Extracted text –
──────────

A Solution for a Freer Iran: Democratic Confederalism

By Rojin Mukriyan

Achieving freedom in Iran raises more questions than it answers. Is it possible to have self-determination without every ethnicity having a separate nation state? How serious are we about the liberation of national minorities and women? Could we overcome centralized domination by implementing the liberal notion of freedom understood as non-interference? Or does national and women’s liberation necessitate other ideas of political liberty like that of the republican notion of non-domination and the positive conception of liberty as self-determination?

Obviously, there are a variety of different models of governance available both theoretically and practically in the world. While Francis Fukuyama, at the end of the Cold War, claimed that Western liberal democracy is “the final form of human government,” this essay argues that a polity has a history and a character of its own, and therefore not all forms of government suit all different polities. In other words, before replicating a form of governance one needs to grasp the nature and constitution of a polity. Therefore, if one aims to solve the existing problems in Eastern Kurdistan / Rojhilat (northwest Iran) and the wider nation of Iran, we should first truly grasp and embrace the composition of Iranian society and its multitude of problems such as that of national minorities and systematic sexism.

──────────

Collected data –
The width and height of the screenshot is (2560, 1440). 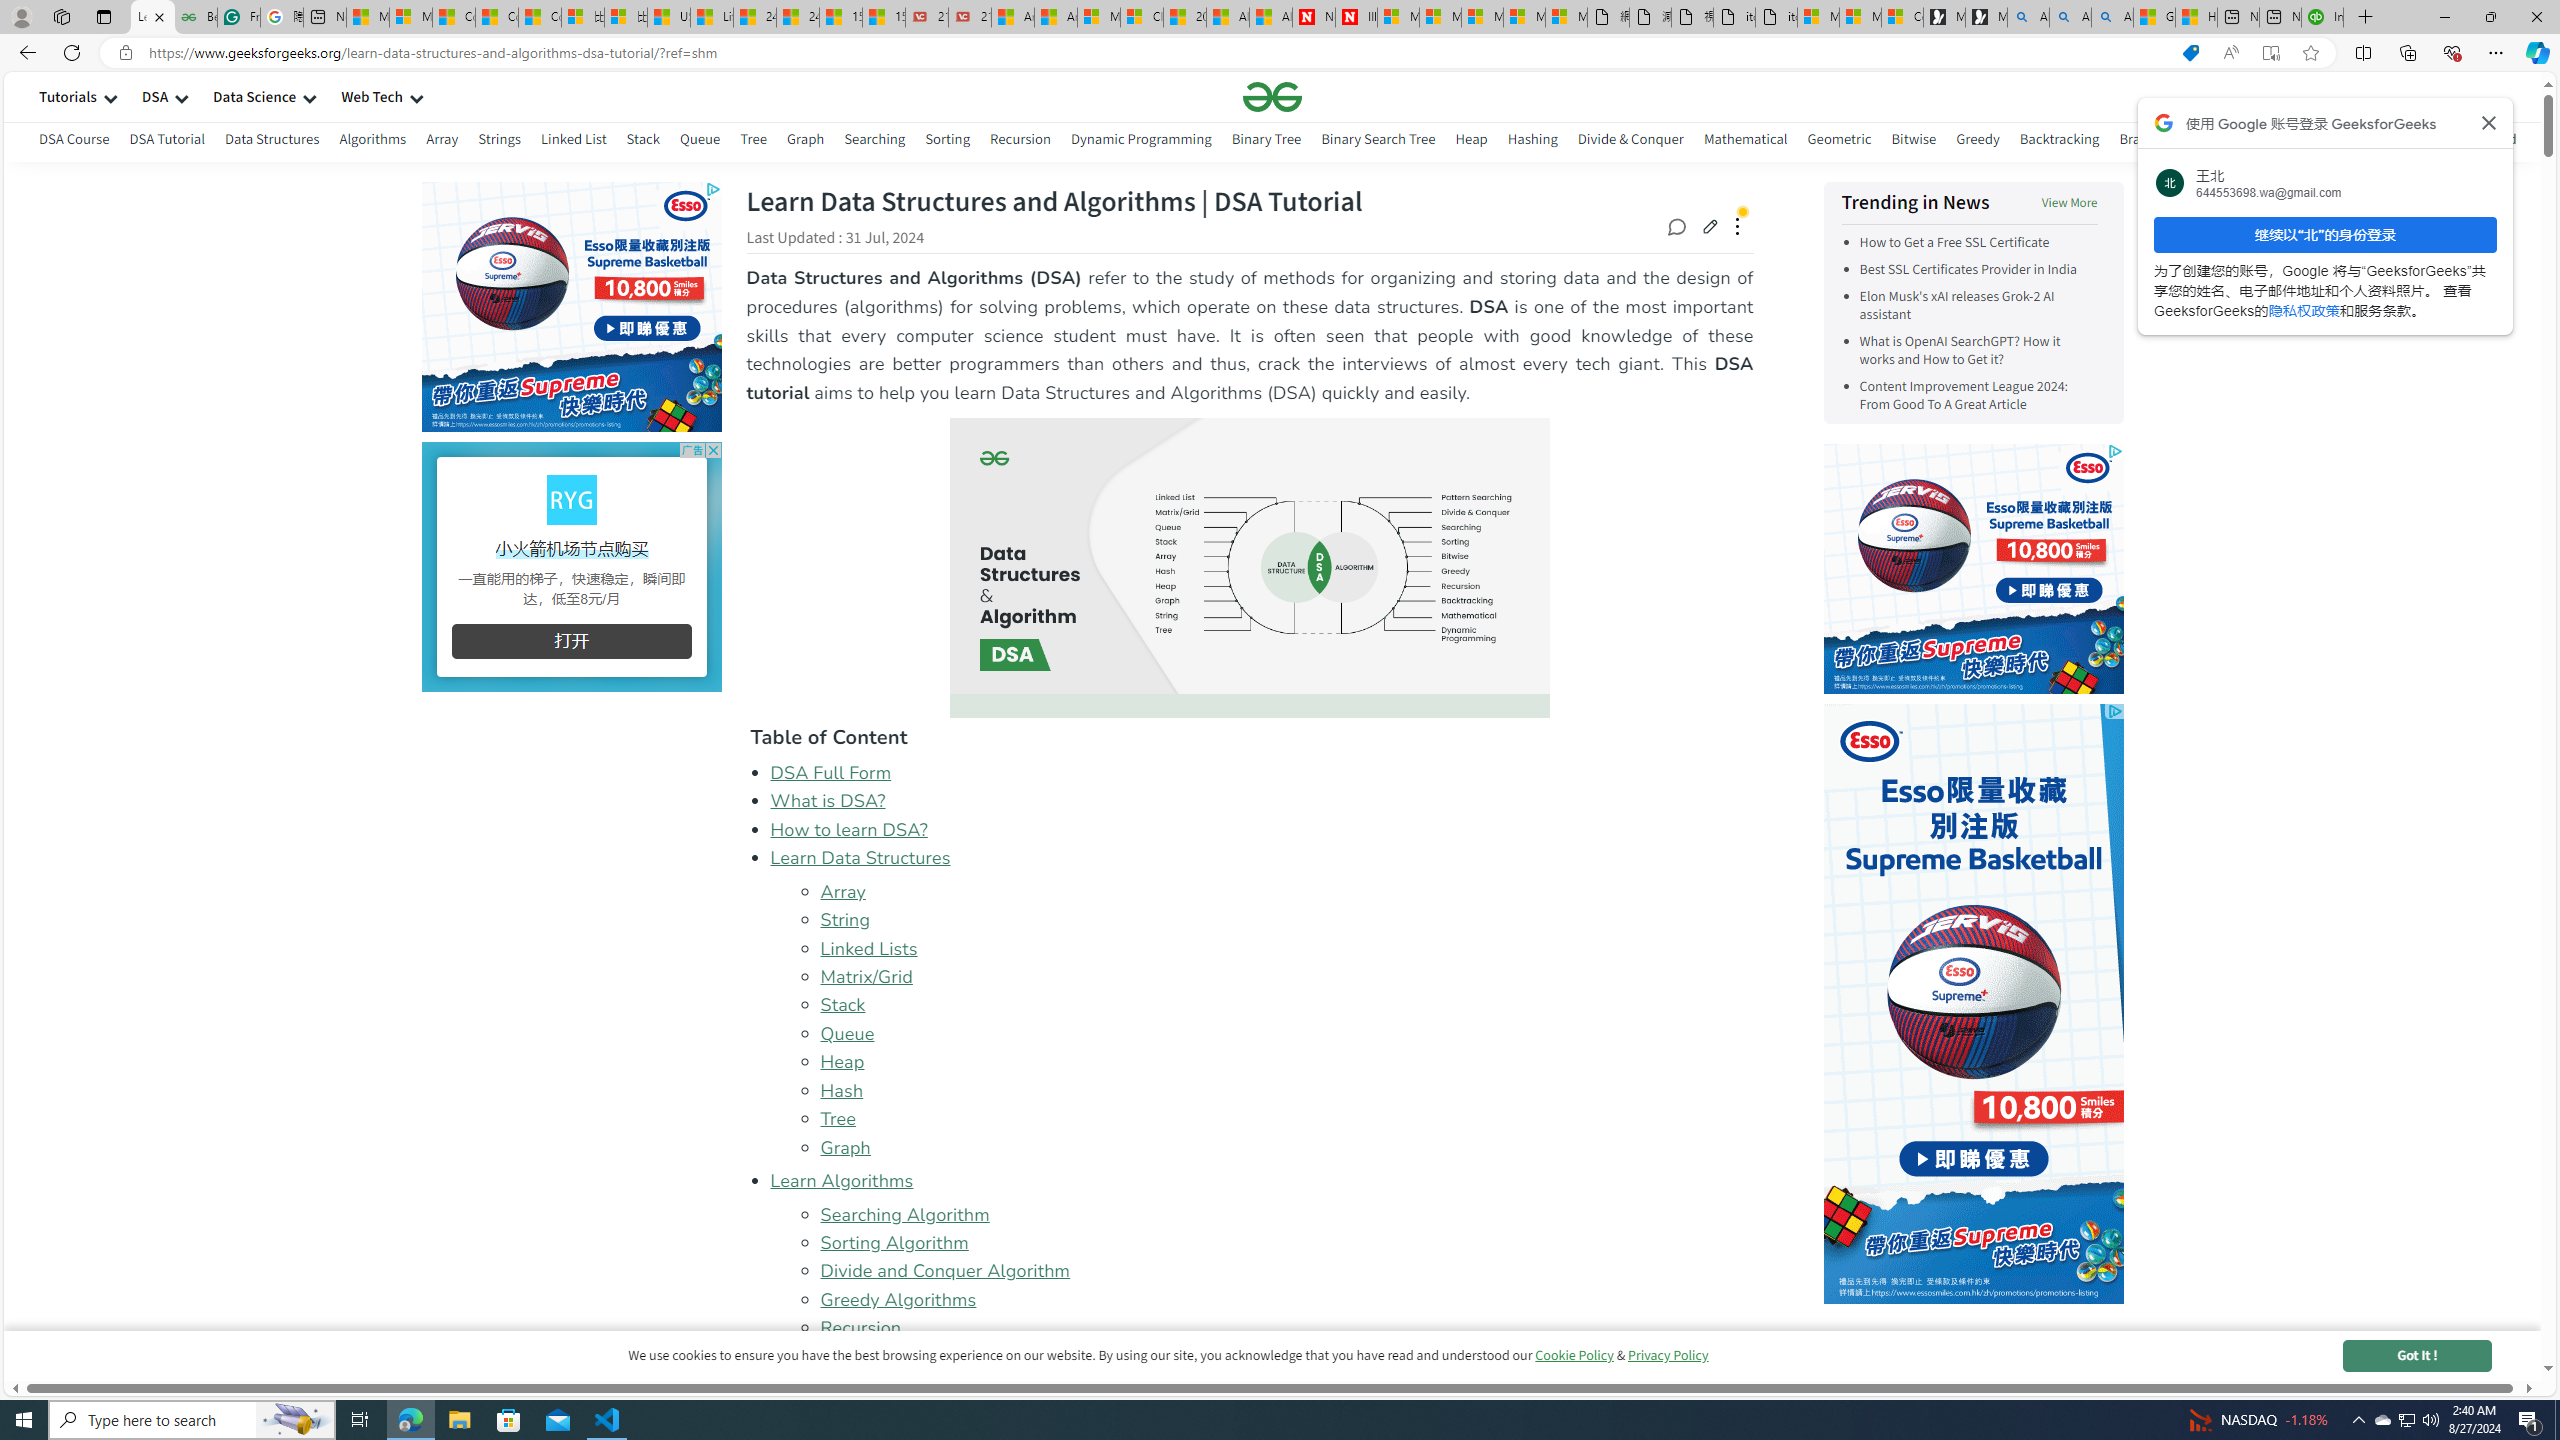 What do you see at coordinates (166, 141) in the screenshot?
I see `'DSA Tutorial'` at bounding box center [166, 141].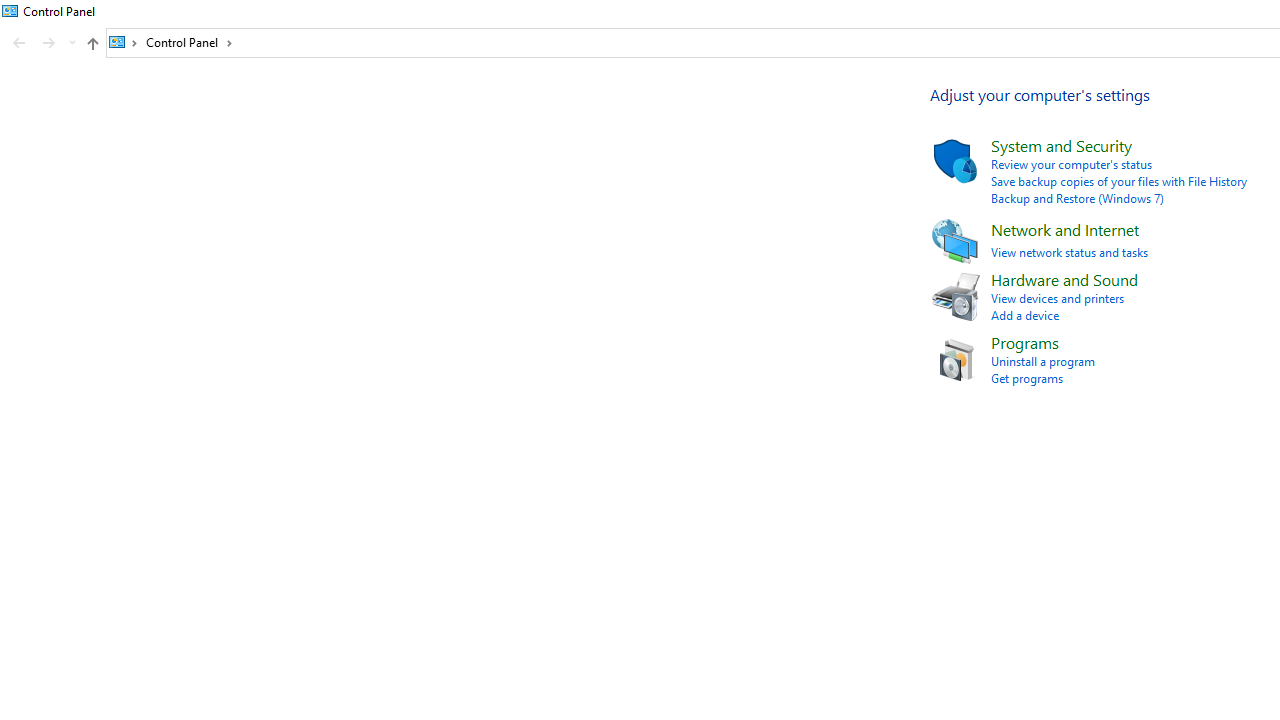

──────────

Problem details – Pick up the essay on democratic confederalism as a path to freedom in Iran after its final sentence and continue writing it.

Result of this task –
The aim of this paper is to argue that a proposal based on both a republican notion of liberty as non-domination and positive conception of liberty as self-determination would give the achievement of women’s liberation and national self-determination in Iran their best chance. In other words, the best way to liberate women and free nations from domination is to implement democratic confederalism, as formulated by Abdullah Öcalan, the political theorist and imprisoned leader of the Kurdish freedom movement. To argue for this, I use the ongoing revolutionary movement of Jin, Jiyan, Azadî (Woman, Life, Freedom) in Rojhilat and Iran as a case study to show how democratic confederalism could both liberate women and be a solution to the treatment of national minorities throughout Iran.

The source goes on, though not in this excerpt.